_Task_
Look through the lines below and copy each one that includes "agent".

#### Data for this task ####

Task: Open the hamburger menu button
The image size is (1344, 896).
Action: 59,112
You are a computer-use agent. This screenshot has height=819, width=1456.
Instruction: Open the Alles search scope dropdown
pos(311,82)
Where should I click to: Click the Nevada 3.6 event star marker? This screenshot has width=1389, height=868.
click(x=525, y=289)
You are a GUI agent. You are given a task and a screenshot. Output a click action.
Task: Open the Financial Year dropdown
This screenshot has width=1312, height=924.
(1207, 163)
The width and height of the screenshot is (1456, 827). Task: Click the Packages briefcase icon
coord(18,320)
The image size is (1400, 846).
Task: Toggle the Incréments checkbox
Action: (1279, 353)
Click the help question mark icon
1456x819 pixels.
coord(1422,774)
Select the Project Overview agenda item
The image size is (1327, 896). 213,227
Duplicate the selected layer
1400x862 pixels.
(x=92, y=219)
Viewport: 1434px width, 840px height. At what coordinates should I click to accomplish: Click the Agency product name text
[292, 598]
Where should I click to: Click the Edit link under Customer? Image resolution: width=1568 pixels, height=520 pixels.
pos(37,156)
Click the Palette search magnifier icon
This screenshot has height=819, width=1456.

####

_Response area_
You are a computer-use agent. This screenshot has height=819, width=1456.
You are a GUI agent. You are given a task and a screenshot. Output a click action.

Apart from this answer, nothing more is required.